Task to carry out: Return only the lines from the one that contains "Open the 5 kg ATX Gym Bumper Plate image" through the last line of the records below, exactly as they stand. Pictures are not part of the copy.

* * * *

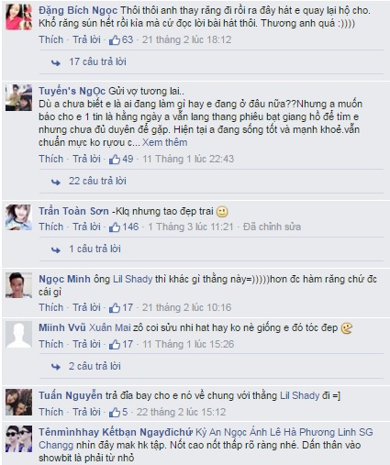Open Tuyến's NgỌc profile name link

(72, 91)
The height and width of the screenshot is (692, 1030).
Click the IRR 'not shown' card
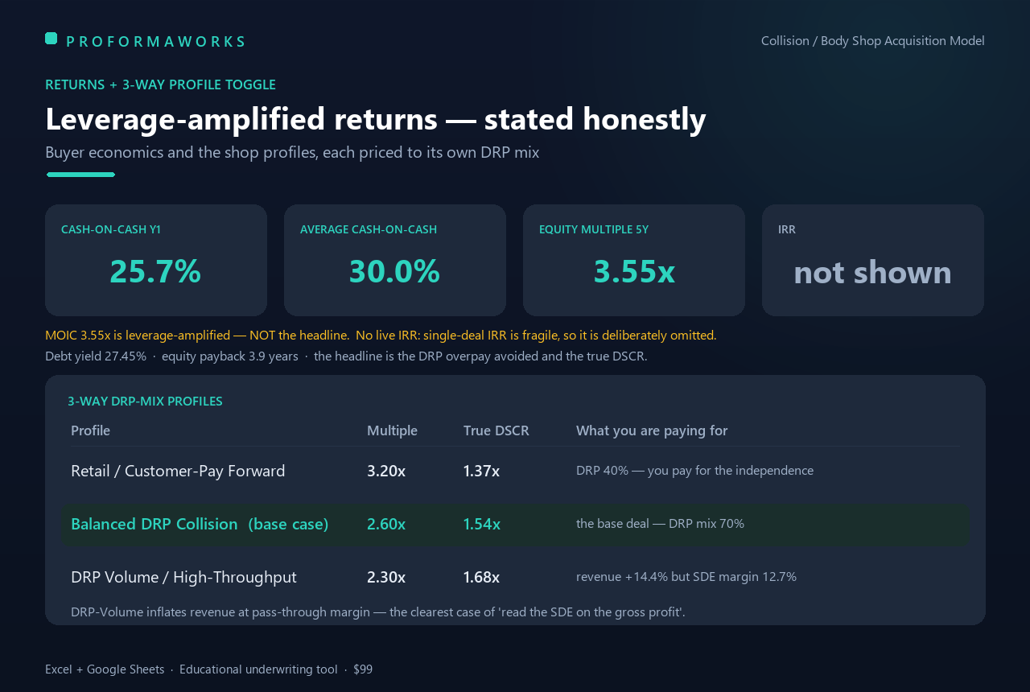[873, 260]
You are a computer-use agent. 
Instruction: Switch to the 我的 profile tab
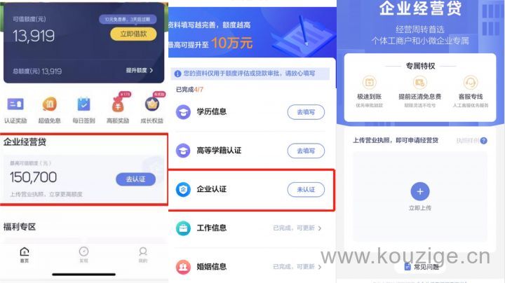coord(143,255)
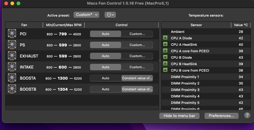Open the Active preset dropdown
The height and width of the screenshot is (130, 254).
[x=86, y=15]
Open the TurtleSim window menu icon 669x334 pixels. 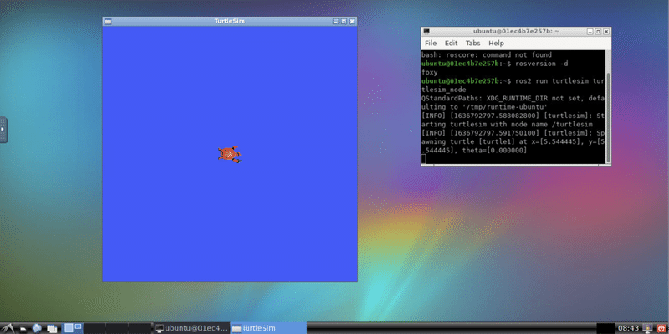pyautogui.click(x=108, y=22)
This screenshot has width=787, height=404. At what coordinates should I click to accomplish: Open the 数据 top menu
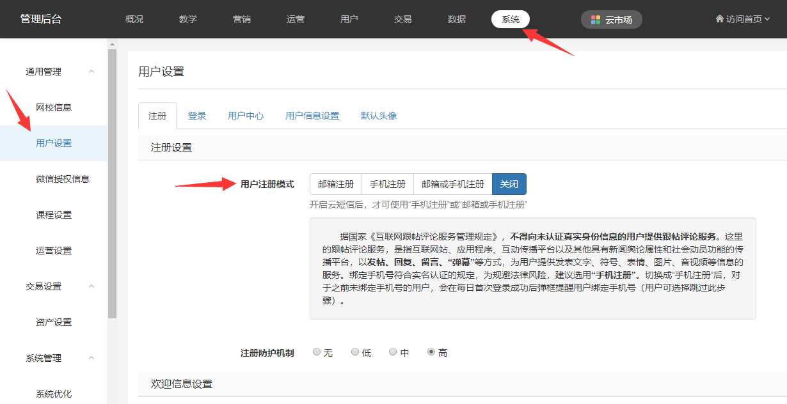[x=457, y=19]
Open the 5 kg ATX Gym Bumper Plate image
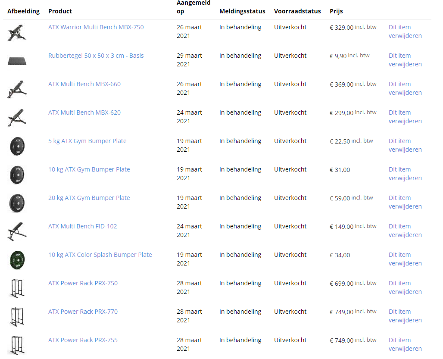The width and height of the screenshot is (443, 359). tap(17, 146)
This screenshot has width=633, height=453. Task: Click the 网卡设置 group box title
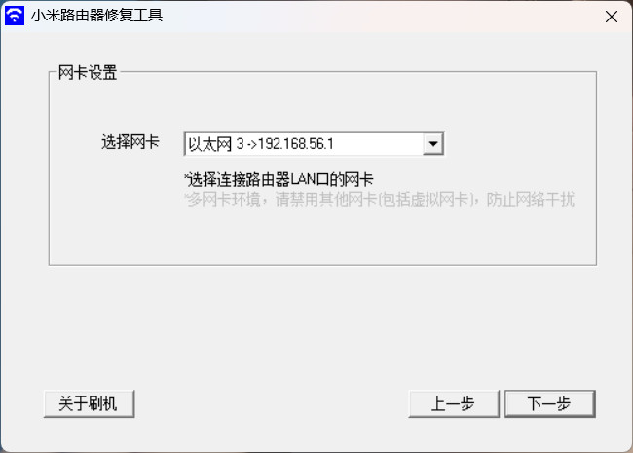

* * * *

Completed task:
Open the 5 kg ATX Gym Bumper Plate image
The width and height of the screenshot is (443, 359). tap(17, 146)
This screenshot has width=633, height=453. Task: Click the 网卡设置 group box title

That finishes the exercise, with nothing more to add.